John Calvin Commentary


John Calvin Commentary
"But I say, Did Israel not know? First Moses saith, I will provoke you to jealousy with that which is no nation, With a nation void of understanding will I anger you." — Romans 10:19 (ASV)
But I say, has not Israel known? This objection of an opponent is taken from the comparison of the less with the greater. Paul had argued that the Gentiles were not to be excluded from the knowledge of God, since he had from the beginning manifested himself to them, though only obscurely and through shadows, or had at least given them some knowledge of his truth.
What then is to be said of Israel, who had been illuminated by a far different light of truth? For how is it that aliens and the profane should run to the light manifested to them from a distance, and that the holy race of Abraham should reject it when it was so familiar to them?
For this distinction must be always kept in mind: What nation is so renowned, that it has gods coming near to it, as your God at this day descends to you? It was not, then, without reason asked why knowledge had not followed the doctrine of the law, with which Israel was favored.

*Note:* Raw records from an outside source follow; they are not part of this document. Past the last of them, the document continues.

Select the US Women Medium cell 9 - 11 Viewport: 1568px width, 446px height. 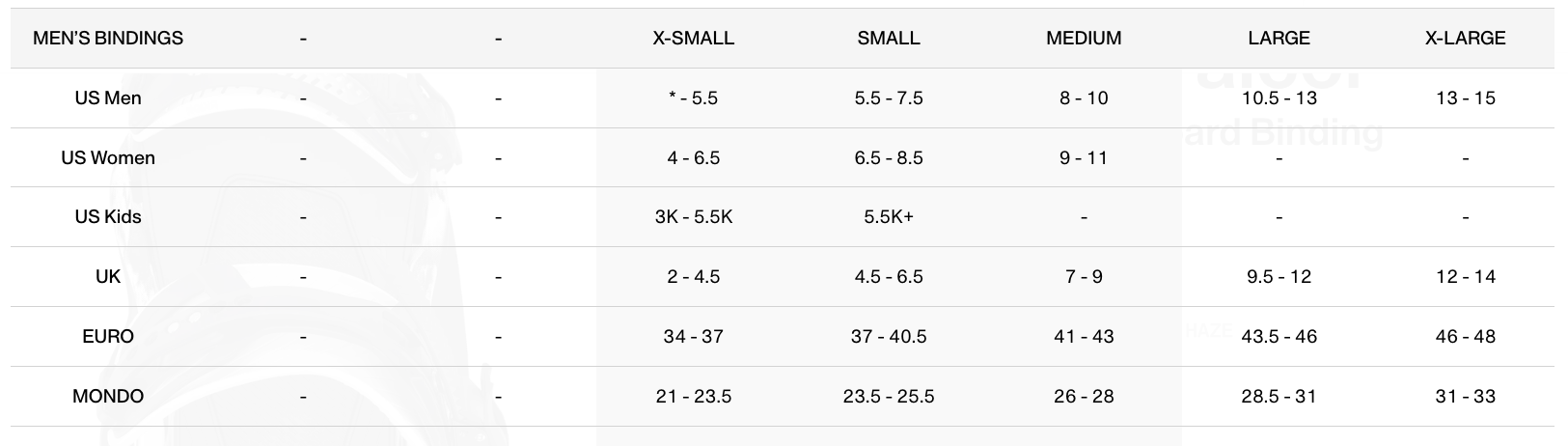[1084, 158]
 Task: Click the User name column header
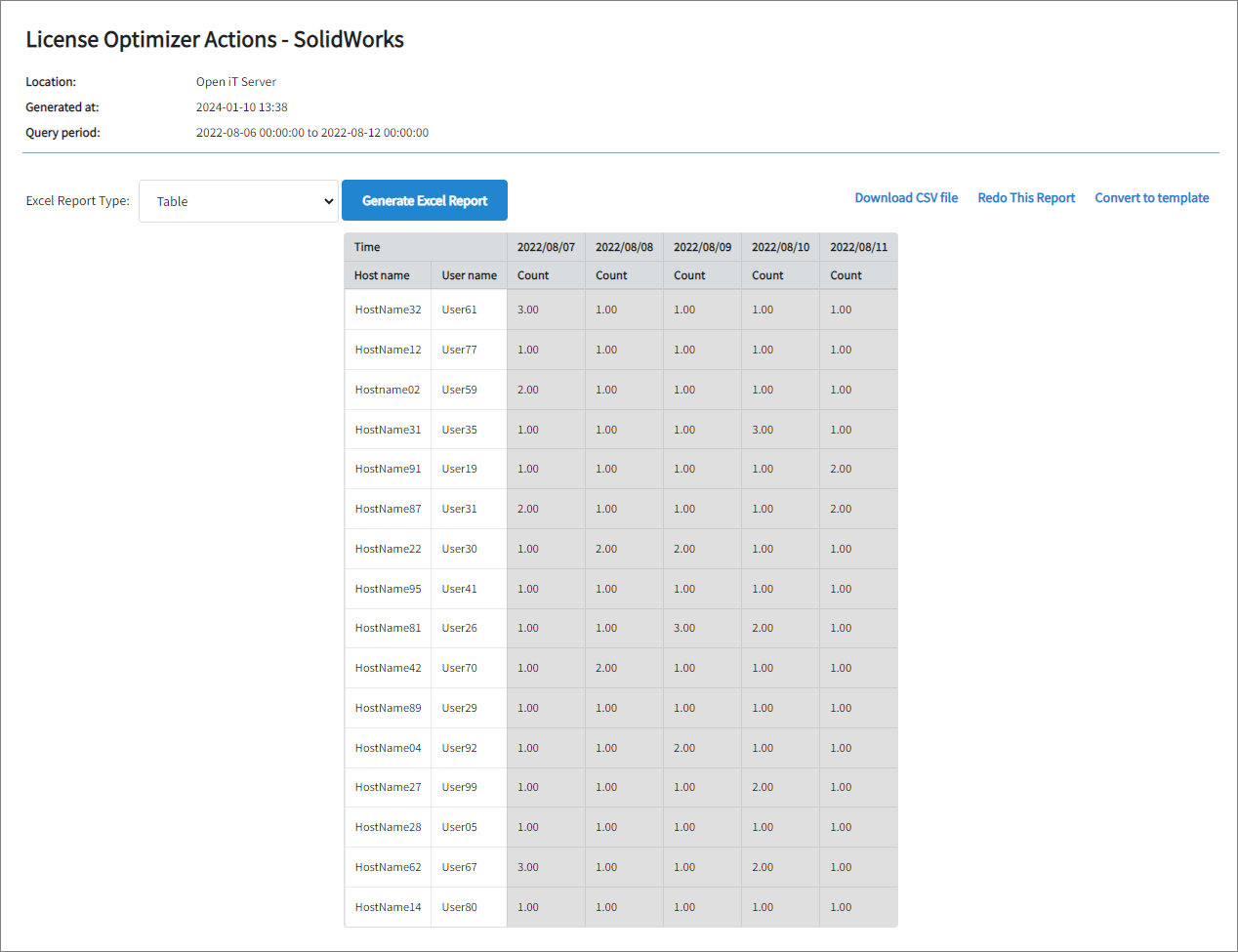469,275

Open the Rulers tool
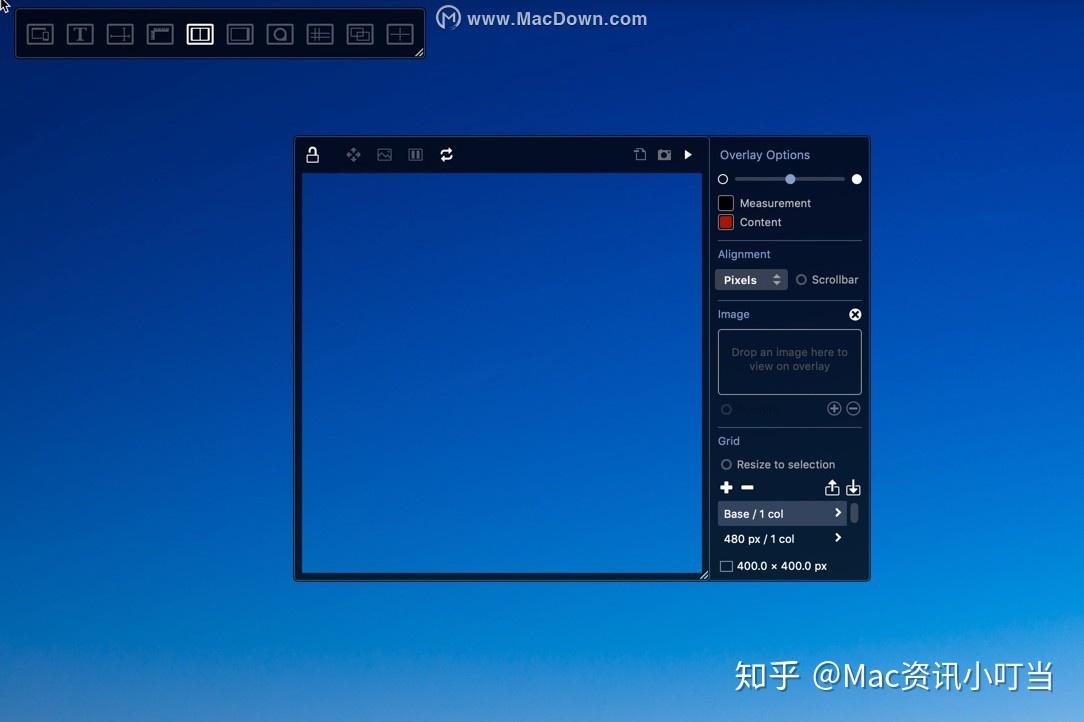[x=160, y=33]
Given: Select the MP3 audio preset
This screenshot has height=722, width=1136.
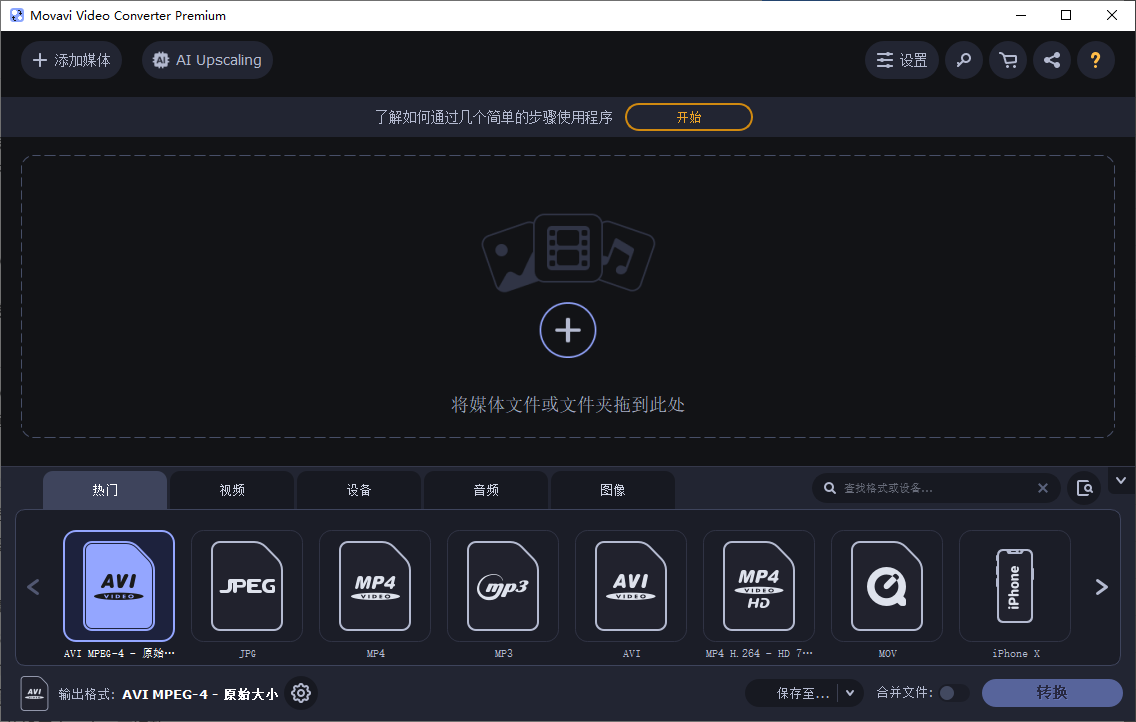Looking at the screenshot, I should coord(503,587).
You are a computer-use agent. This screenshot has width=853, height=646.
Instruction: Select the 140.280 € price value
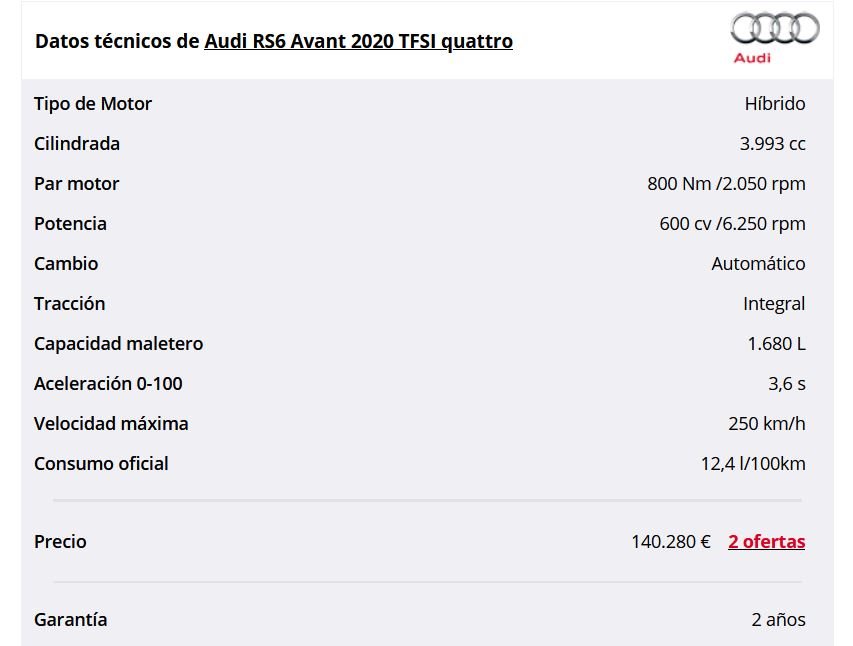click(671, 542)
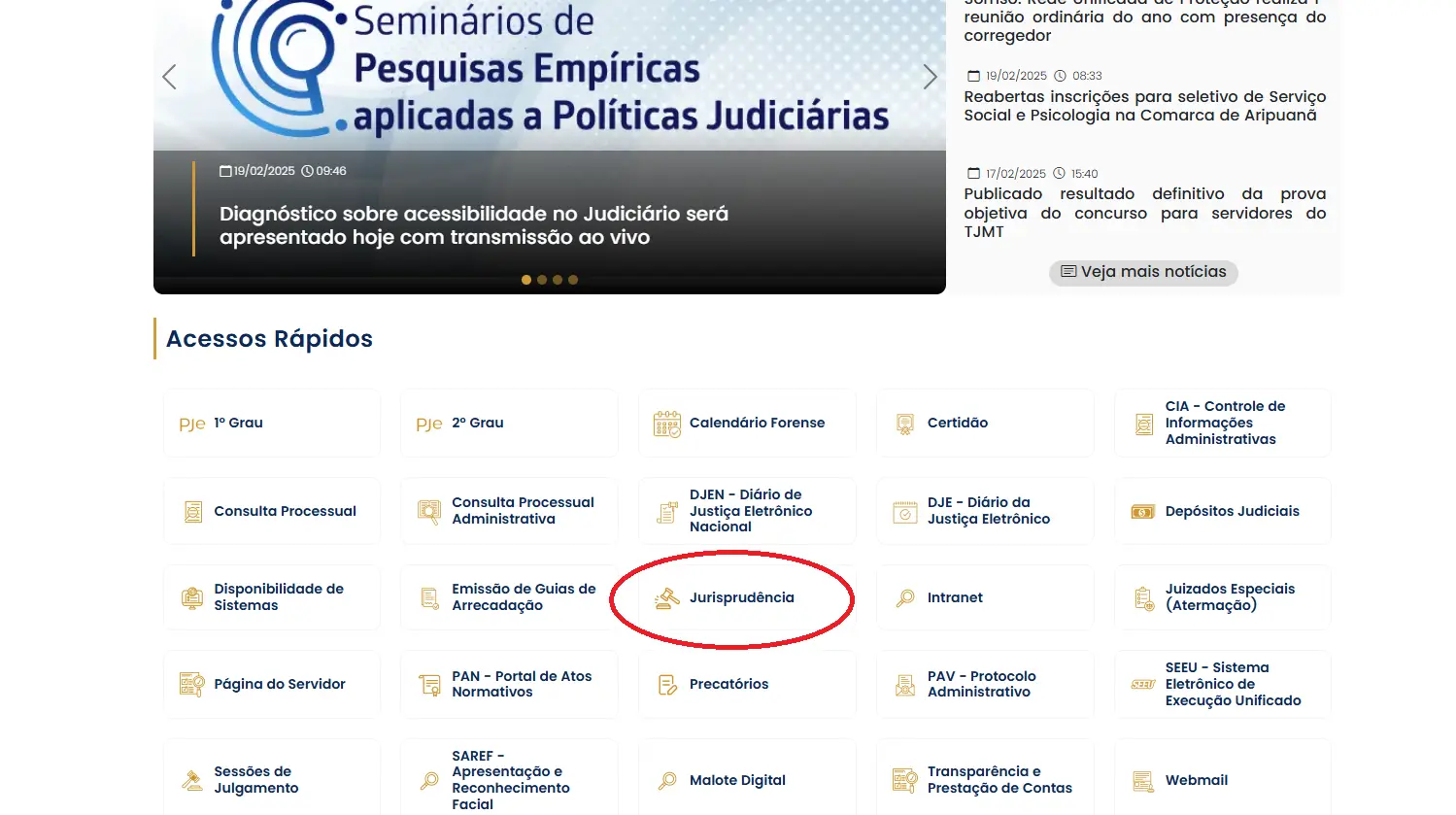Advance the carousel with the next arrow

point(930,77)
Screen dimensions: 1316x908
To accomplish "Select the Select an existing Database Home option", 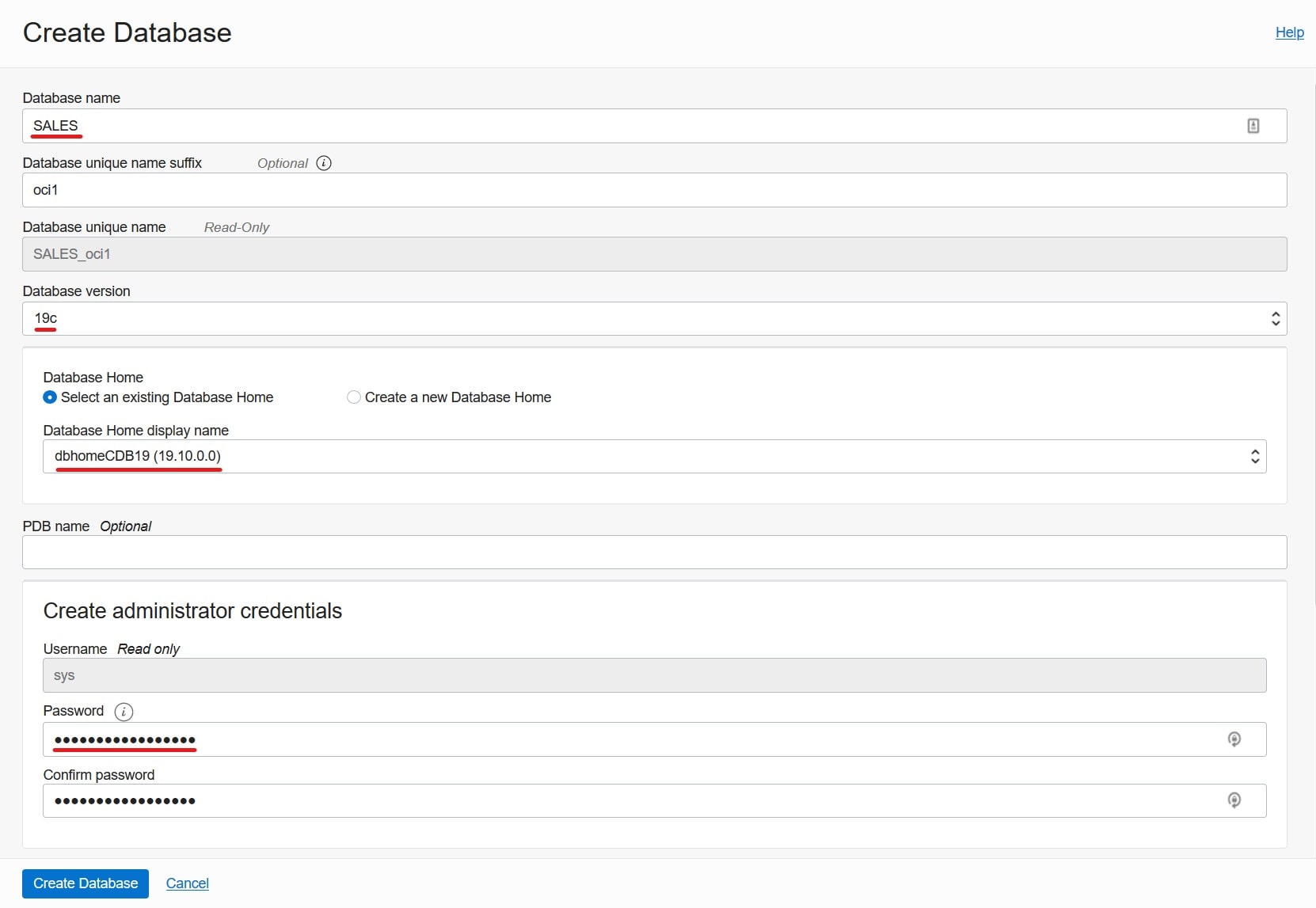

First, Moses says, etc. He proves by the testimony of Moses that there was nothing inconsistent in God preferring the Gentiles to the Jews. The passage is taken from that celebrated song in which God, upbraiding the Jews with their faithlessness, declares that he would execute vengeance on them and provoke them to jealousy by taking the Gentiles into covenant with himself, because they had departed to fictitious gods.
You have, he says, by despising and rejecting me, transferred my right and honor to idols: to avenge this wrong, I will also substitute the Gentiles in your place, and I will transfer to them what I have until now given to you.
Now this could not have happened without repudiating the Jewish nation. For the jealousy which Moses mentions arose from this: God formed for himself a nation from that which was not a nation, and raised up from nothing a new people who were to occupy the place from which the Jews had been driven away, since they had forsaken the true God and prostituted themselves to idols.
For though, at the coming of Christ, the Jews had not gone astray into gross and external idolatry, they still had no excuse, since they had profaned the whole worship of God by their inventions. Indeed, they eventually denied God the Father, as revealed in Christ, his only-begotten Son, which was an extreme kind of impiety.
Observe that foolish nation, and no nation, are the same; for without the hope of eternal life people properly have no existence.
Besides, the beginning or origin of life is from the light of faith; hence spiritual existence flows from the new creation. In this sense, Paul calls the faithful the work of God, as they are regenerated by his Spirit and renewed after his image.
Now from the word foolish, we learn that all the wisdom of humanity, apart from the word of God, is mere vanity.